Nutrient concentration
The dissolved inorganic carbon (DIC), dissolved total carbon (DTC), and dissolved organic carbon (DOC) concentration in the water sample was determined using an elemental analyzer (Vario EL III, Germany). Then, the water samples were filtered with 0.45-μm organic microporous membrane filters. A segmented continuous flow analyzer (Futura, France) was used to determine dissolved total nitrogen (DTN), nitrate-nitrogen (NO3- -N), and ammonia nitrogen (NH4+-N) concentration. The phosphate (PO43- ) concentration was measured using an automatic chemistry analyzer (Smartchem 200, Italy). The digestion methods were used to measure total phosphorus (TP) and total nitrogen (TN) concentration (23).
Phytoplankton
Phytoplankton and water samples used for Chlorophyll-a analysis were collected from the sixteen sampling sites, fixed according to Lugo’s reagent fixation method (from 2017 to 2019). The phytoplankton samples sitting for 48 h were siphoned out of the supernatant. Then, 1 ml of formaldehyde solution was added to the leaving 60 ml of samples at the bottom and stored this sample solution for laboratory test. The eyepiece lens of the wide visual field method was used for determining the species composition, density, and biomass of phytoplankton based on valid previous references (24, 25). The water sample has been vigorously shaken, then 0.1 ml of the sample and 0.1 ml of the counter box were added and covered with glass carefully. Then, counting the number of algae in each field of vision and the number of the field of vision was done using an optical microscope (Magnification 10× and 40×). To calculate the density and biomass of the samples, the average values of the three parallel experiments were applied (24).
Chlorophyll-a
Determination of chlorophyll-a was done spectrophotometrically in 90% acetone according to the Parson et al method (26).
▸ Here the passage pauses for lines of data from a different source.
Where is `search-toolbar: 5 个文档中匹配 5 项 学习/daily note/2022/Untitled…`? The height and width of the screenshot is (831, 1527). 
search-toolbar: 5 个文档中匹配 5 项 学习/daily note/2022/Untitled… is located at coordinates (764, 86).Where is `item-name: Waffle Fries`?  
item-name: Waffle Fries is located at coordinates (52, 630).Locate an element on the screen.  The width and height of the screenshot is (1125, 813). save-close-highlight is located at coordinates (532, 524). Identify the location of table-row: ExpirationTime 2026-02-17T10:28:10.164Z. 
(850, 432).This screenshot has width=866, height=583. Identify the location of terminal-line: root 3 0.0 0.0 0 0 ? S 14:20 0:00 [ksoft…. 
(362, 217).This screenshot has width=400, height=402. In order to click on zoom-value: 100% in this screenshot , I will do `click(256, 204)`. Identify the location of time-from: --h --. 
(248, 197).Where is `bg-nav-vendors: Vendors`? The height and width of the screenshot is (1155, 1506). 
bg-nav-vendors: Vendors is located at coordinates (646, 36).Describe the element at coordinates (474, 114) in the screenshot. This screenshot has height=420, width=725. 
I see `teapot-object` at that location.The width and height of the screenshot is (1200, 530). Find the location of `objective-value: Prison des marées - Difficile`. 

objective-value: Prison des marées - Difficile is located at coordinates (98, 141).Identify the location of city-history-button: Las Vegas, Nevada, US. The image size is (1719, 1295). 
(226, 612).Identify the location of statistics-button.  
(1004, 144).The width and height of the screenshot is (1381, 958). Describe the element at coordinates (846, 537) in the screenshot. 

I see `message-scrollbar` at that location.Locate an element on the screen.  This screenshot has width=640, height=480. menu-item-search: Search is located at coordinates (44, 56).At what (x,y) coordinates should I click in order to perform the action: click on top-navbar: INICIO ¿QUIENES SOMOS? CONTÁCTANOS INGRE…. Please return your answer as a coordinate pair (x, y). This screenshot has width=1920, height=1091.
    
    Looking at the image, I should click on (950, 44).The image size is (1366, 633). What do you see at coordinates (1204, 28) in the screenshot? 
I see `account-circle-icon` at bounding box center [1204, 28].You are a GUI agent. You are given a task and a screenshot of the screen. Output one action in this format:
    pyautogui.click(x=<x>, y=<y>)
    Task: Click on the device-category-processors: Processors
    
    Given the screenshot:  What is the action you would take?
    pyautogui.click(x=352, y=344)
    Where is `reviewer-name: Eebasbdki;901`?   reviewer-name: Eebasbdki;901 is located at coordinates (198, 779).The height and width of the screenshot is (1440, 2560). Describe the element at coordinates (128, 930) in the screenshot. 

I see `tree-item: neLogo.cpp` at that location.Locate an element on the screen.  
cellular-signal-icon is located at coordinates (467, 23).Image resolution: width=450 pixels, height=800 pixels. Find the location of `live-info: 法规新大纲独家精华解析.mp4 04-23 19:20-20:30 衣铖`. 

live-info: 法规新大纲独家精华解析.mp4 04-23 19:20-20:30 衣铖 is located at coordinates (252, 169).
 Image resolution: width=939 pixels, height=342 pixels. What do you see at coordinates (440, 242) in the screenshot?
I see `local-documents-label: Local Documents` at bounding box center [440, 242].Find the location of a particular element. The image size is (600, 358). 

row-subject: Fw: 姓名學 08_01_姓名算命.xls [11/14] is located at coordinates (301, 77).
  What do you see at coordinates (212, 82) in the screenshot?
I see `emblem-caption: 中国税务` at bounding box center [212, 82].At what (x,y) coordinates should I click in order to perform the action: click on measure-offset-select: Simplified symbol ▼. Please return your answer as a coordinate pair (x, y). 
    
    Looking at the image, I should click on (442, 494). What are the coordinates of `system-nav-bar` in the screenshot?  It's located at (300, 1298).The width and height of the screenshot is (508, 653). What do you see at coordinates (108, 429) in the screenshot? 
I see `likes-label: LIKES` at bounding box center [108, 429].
The concentration of Chlorophyll a was calculated according to the Lorenzen method (27):
E665b = D665b - D750b (1)
E665a = D665a - D750a (2)
Where D665b and D750b respectively are the absorbance values at 665 and 750 nm wavelengths before acidification and absorbance values at 665 and 750 nm wavelengths following acidification are D665aandD750a respectively.
Chlorophylla concentration(μg/L) = A × K × (E665b- E665a) × v/ V × L (3)
Where A is the specific absorptivity of chlorophyll a within different extraction solvents, the ratio of the optical density before acidification and changes in optical density before and following acidification of pure chlorophyll a is K constant. The extracting solution volume (mL) is the v. The volume of sample (L) is the V. the optical path length of the colorimetric sample cup (cm) is the L.
Statistical analysis
The Kolmogorov-Smirnov test was used to evaluate the data normality. Kruskal-Wallis rank-sum test and pairwise comparisons using Wilcoxon rank-sum test were used to test significant differences in Chlorophyll-a, environmental parameters, and nutrients during the three different water level periods (flood season, dry season, and wet season). To assess relationships among water levels, Chlorophyll-a, nutrients, and phytoplankton species density and biomass, Pearson correlation coefficients were used. All analysis was done in OrginePro 2016 software programs and R version 3.5.3.